Piracy tracking firm VFT Solutions detected a grand total of 2650 pirate Super Bowl streams across YouTube, Facebook, Twitch, Periscope and Russian social network VK, amnd they attracted more than 12 million views altogether, TorrentFreak reports.
Perhaps surprisingly, the majority of these illegal streams were available to view on Facebook (70.6%). YouTube (20.8%) came next, followed by Periscope (4.8%), Twitch (3.2%) and VK (0.6%).
However, the dodgy streams on YouTube attracted significantly more views − a 62.9% share of those 12 million views (which is roughly 7.6 million). Facebook (22.7%) came next, followed by Periscope (13.1%). The remaining 1.3% of views was split between illegal streams on Twitch and VK.
VFT Solutions adds that approximately 80% of the illegal streams were watched live, and the remaining 20% or so were viewed after the game had taken place, on an on-demand basis.
However, since VFT Solutions stopped monitoring the situation three hours after the game’s conclusion, the actual split may have been slightly less heavily skewed.
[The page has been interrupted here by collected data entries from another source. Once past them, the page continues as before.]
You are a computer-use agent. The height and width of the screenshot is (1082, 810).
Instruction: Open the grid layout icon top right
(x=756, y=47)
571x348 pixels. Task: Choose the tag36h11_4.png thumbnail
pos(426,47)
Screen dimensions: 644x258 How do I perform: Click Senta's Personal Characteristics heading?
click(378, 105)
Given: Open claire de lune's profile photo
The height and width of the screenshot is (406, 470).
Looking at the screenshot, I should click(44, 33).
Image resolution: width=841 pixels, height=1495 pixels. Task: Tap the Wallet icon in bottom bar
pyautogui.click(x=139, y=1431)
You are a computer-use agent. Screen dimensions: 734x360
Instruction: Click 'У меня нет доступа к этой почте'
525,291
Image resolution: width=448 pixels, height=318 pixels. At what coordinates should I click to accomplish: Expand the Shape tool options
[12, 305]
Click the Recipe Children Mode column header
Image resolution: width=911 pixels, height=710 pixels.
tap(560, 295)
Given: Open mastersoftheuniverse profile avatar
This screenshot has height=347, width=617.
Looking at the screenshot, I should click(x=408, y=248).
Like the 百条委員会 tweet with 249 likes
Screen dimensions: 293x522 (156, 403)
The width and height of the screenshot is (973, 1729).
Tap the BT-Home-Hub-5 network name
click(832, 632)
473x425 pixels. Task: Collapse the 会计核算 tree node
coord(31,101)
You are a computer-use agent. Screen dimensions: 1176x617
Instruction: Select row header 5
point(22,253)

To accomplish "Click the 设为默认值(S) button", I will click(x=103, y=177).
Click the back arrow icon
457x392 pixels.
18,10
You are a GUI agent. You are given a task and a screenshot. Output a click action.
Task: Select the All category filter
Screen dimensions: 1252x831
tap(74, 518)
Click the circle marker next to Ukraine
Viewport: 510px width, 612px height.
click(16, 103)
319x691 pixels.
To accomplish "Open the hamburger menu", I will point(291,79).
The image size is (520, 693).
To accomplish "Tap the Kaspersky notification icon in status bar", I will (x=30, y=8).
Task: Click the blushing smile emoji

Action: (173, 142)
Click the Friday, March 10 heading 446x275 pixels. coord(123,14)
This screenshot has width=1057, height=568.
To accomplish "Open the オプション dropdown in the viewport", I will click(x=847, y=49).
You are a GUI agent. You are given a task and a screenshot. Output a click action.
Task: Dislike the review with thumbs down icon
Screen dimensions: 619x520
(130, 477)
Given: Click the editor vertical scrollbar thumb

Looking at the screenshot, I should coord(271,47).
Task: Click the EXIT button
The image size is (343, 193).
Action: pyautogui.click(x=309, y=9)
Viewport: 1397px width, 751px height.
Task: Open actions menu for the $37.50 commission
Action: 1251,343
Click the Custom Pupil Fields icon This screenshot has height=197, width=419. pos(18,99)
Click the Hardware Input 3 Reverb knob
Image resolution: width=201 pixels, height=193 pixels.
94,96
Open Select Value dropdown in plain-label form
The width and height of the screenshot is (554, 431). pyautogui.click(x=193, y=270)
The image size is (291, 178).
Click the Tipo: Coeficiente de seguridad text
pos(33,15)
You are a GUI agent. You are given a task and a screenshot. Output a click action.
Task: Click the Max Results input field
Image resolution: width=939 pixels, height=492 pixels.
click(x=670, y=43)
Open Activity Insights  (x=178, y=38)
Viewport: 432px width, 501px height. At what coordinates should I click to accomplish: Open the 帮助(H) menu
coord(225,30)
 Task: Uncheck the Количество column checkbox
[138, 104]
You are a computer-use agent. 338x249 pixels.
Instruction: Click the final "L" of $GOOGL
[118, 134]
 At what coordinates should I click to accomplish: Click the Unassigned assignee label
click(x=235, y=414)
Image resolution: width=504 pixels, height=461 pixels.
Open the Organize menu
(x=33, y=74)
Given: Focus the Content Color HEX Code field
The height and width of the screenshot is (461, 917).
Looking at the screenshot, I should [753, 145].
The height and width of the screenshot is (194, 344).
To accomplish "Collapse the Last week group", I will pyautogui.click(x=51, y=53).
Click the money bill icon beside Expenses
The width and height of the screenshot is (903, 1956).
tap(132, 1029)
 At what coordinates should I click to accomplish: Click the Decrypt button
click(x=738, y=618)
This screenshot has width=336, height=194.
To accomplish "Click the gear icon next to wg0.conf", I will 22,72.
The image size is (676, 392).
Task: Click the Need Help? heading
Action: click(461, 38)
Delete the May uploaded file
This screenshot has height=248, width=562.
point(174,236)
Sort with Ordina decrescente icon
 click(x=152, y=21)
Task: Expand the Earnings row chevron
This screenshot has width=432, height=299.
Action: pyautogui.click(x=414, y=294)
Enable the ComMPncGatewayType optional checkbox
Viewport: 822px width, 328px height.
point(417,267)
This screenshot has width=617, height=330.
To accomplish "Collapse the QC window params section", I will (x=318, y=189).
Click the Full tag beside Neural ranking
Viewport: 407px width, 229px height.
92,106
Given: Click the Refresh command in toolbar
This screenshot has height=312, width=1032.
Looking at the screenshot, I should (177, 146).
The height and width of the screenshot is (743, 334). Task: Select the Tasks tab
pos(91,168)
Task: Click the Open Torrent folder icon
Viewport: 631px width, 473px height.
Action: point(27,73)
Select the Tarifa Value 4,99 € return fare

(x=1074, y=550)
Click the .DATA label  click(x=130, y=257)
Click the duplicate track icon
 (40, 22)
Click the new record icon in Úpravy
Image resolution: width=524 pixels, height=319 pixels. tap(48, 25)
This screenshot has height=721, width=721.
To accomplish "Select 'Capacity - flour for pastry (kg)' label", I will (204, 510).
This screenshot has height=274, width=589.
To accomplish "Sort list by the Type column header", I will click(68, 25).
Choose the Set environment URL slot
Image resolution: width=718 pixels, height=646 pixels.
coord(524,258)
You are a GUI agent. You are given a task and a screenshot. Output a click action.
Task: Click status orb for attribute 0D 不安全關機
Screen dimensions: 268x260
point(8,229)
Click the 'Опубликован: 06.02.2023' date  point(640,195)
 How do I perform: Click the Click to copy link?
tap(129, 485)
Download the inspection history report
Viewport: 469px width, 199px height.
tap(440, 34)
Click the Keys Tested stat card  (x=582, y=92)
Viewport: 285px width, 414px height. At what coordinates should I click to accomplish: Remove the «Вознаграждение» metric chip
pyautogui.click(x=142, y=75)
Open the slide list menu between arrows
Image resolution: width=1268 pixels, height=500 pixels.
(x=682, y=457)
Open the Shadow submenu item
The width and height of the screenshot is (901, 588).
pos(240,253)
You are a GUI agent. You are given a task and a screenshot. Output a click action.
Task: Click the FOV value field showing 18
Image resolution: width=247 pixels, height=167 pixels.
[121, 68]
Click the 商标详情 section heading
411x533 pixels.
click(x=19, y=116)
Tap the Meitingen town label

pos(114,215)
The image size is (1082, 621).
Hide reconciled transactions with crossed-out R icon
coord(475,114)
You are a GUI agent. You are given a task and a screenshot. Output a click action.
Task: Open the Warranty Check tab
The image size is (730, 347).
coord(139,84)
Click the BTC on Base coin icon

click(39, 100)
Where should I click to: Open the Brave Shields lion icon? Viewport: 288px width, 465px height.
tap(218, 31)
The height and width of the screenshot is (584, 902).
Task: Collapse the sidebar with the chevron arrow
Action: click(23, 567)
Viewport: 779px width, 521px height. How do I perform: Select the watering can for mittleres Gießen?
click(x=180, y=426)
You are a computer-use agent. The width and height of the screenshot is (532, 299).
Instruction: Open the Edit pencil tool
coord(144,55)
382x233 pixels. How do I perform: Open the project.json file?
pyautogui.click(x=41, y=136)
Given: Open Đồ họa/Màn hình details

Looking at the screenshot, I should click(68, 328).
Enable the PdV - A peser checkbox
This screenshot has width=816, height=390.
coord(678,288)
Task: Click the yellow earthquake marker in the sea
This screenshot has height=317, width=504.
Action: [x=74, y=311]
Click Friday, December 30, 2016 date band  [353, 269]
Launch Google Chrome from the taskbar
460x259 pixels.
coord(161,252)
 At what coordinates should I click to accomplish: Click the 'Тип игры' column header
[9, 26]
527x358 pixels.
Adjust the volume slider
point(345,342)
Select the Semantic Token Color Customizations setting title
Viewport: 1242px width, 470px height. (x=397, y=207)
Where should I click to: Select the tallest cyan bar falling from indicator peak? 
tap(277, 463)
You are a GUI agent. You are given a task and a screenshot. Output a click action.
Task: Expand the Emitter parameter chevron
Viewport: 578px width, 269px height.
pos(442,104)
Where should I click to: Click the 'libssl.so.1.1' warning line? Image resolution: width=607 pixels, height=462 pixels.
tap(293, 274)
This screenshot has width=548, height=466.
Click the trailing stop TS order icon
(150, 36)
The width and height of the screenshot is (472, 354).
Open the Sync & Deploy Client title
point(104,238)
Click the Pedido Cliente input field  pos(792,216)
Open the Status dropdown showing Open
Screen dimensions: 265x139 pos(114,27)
Perhaps the one silver lining for anti-piracy organisations was that the duration of more than 60% of these views was less than 15 minutes. As anybody who has ever watched an illegal stream before can testify, they’re often poor-quality and/or unreliable, and it’s likely that many of them were taken down during the game, prompting viewers to look elsewhere for another stream.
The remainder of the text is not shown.